Work instructions
The answer must be every line from the entries below that contains "double".
········
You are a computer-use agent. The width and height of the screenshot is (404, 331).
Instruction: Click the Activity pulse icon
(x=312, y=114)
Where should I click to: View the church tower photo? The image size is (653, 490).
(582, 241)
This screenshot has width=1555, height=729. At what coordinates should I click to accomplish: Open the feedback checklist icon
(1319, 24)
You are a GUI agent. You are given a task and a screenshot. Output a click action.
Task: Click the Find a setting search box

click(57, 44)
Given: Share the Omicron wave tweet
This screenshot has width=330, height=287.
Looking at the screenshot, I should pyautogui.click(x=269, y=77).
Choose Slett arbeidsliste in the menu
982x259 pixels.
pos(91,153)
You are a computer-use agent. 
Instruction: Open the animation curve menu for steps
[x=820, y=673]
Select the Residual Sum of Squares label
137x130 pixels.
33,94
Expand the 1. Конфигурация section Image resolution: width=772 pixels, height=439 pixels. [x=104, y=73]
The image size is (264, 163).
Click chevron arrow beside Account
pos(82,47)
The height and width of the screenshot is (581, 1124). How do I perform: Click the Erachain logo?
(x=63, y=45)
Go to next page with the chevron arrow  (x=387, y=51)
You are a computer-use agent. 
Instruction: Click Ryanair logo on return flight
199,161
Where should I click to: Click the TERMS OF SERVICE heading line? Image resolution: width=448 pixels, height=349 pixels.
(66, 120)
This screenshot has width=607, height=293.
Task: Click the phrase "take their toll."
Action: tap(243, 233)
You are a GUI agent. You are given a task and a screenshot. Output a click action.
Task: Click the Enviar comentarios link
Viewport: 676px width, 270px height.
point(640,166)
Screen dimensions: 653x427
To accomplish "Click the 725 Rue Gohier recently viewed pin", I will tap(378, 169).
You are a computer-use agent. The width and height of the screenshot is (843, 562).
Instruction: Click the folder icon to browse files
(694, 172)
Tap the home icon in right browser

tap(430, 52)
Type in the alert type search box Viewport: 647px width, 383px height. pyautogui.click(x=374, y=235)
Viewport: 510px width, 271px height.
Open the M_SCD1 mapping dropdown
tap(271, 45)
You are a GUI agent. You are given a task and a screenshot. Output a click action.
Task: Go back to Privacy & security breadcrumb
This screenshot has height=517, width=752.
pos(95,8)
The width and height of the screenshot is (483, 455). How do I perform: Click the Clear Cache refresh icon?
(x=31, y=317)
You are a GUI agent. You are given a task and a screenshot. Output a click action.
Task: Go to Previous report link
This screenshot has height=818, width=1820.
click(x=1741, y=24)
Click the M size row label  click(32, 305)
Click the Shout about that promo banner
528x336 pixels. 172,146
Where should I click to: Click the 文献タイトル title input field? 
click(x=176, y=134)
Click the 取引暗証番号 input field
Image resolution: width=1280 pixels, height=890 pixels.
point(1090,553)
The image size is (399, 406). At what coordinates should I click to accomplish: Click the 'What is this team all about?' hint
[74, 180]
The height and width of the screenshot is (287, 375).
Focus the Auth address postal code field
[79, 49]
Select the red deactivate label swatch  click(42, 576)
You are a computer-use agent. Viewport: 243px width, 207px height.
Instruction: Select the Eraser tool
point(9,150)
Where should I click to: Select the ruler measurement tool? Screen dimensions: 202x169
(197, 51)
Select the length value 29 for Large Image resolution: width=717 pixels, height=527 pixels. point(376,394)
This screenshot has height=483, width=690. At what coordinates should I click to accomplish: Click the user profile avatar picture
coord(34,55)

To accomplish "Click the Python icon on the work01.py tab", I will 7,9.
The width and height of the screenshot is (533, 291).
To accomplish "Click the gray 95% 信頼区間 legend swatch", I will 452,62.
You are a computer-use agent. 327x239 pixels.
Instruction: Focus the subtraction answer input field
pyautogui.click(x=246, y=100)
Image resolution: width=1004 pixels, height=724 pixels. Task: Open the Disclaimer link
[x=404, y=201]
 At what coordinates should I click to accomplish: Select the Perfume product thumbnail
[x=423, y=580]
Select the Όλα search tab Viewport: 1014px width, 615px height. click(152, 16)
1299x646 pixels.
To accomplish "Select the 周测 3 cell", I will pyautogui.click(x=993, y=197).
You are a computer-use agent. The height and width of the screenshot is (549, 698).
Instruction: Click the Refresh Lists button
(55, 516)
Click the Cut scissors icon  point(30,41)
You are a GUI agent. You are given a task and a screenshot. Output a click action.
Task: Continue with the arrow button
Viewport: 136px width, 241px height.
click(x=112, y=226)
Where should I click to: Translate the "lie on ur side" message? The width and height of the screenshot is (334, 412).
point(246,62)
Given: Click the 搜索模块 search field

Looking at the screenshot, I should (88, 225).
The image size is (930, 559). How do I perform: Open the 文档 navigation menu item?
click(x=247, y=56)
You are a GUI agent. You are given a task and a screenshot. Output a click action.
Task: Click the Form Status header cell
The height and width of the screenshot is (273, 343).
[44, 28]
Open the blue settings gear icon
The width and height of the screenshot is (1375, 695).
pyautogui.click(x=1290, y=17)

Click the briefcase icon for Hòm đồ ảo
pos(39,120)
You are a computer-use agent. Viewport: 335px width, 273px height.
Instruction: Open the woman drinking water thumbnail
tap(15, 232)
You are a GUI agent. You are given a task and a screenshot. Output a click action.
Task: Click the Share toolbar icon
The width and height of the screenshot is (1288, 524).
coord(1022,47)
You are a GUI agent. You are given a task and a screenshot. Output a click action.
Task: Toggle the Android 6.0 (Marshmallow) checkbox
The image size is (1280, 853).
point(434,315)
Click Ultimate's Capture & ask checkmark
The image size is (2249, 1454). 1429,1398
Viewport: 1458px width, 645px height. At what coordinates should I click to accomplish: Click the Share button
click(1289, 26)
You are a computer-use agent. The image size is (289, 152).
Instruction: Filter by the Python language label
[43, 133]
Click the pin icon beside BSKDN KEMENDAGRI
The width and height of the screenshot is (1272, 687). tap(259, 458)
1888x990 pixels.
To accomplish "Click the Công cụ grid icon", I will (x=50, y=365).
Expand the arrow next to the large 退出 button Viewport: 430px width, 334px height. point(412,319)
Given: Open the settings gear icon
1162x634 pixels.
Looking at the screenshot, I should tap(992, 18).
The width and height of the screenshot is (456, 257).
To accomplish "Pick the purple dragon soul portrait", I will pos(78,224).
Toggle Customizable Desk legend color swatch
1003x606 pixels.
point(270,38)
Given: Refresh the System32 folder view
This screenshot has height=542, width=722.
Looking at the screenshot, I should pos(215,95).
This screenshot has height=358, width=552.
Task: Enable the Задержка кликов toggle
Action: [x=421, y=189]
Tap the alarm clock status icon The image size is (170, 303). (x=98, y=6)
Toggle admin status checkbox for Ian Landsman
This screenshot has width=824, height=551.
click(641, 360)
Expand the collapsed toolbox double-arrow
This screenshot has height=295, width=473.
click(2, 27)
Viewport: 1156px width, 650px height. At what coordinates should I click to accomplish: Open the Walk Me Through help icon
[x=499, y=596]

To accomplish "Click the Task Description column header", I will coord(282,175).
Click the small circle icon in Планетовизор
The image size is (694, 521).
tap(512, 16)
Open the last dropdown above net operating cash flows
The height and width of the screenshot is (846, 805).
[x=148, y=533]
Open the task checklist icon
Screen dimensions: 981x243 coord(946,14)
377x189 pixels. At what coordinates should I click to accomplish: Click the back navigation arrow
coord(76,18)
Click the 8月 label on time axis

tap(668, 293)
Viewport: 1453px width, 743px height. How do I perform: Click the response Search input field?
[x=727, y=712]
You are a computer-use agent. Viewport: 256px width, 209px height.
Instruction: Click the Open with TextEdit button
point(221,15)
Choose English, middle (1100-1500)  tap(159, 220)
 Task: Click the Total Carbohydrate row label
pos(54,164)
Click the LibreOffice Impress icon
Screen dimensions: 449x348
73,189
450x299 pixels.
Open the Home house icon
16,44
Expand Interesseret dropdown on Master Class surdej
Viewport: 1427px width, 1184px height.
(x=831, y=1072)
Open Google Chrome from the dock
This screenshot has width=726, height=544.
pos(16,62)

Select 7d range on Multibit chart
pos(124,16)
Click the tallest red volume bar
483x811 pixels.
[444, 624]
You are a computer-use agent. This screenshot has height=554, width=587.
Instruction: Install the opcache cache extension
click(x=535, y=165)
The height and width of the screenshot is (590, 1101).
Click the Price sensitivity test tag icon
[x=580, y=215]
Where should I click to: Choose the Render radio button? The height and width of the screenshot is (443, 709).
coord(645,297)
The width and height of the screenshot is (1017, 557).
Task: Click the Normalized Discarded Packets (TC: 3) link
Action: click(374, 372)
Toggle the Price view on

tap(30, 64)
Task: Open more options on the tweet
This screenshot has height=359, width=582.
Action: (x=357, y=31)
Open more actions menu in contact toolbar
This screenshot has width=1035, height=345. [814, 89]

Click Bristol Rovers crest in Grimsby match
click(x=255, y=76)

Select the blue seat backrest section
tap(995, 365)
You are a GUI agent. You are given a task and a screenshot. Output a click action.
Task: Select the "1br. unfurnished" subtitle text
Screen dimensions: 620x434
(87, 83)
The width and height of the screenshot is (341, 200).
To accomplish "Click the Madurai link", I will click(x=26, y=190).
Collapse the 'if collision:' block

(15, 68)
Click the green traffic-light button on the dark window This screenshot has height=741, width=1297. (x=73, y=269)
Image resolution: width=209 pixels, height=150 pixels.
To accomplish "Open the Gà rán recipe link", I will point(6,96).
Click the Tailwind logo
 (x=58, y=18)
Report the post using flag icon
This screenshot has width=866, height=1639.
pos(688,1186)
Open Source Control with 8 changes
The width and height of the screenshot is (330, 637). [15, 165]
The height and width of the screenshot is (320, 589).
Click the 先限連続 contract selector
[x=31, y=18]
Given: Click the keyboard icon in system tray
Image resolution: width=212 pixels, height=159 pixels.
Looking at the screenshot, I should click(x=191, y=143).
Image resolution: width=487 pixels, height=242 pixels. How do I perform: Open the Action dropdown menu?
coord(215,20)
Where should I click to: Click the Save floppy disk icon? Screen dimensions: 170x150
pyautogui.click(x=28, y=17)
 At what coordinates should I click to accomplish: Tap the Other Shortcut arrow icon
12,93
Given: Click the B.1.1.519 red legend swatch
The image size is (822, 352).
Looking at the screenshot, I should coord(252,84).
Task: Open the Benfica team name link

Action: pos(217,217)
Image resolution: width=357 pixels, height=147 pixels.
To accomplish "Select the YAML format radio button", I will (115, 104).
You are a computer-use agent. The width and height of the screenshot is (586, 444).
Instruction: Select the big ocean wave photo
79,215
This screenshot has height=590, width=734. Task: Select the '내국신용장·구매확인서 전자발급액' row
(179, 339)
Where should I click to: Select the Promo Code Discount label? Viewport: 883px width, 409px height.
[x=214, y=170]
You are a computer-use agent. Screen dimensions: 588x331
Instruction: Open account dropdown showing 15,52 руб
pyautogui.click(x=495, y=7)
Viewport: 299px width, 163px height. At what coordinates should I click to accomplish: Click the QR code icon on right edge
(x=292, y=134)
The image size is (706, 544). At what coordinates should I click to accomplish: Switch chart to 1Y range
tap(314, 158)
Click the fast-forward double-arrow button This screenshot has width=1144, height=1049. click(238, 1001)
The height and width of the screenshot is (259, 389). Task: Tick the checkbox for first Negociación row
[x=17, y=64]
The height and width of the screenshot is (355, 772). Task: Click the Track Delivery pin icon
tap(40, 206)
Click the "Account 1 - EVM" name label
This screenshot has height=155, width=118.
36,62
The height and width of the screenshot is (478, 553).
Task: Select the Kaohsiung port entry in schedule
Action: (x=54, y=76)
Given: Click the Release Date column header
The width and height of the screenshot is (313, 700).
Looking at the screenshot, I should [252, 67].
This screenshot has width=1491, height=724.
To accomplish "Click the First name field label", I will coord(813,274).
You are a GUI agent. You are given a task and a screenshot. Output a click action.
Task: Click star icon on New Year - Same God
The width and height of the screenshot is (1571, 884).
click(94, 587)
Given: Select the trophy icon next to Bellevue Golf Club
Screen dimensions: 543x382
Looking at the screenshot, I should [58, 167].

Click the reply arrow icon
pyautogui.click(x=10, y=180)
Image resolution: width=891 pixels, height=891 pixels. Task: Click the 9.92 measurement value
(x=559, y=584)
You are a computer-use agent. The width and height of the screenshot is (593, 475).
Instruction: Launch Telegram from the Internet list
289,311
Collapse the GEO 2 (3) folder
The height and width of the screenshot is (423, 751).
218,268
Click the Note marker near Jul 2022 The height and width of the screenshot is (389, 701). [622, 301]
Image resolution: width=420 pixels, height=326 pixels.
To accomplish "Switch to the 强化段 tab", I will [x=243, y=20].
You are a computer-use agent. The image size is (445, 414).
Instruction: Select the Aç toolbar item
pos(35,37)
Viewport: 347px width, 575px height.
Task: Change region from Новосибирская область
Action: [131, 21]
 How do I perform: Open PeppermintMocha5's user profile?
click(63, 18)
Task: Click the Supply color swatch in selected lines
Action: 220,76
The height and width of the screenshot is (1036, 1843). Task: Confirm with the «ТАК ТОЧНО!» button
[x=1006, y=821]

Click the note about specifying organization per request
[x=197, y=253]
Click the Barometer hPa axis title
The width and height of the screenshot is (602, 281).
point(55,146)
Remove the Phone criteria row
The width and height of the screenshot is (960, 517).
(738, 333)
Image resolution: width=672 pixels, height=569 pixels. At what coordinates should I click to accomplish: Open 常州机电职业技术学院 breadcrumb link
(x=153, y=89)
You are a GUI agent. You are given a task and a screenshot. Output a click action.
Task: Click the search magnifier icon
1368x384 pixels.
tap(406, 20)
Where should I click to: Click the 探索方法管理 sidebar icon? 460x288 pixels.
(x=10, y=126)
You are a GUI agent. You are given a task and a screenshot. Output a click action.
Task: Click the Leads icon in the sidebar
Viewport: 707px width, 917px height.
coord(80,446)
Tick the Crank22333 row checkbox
········
Response area
Expand the collapsed toolbox double-arrow
Click the fast-forward double-arrow button This screenshot has width=1144, height=1049. click(238, 1001)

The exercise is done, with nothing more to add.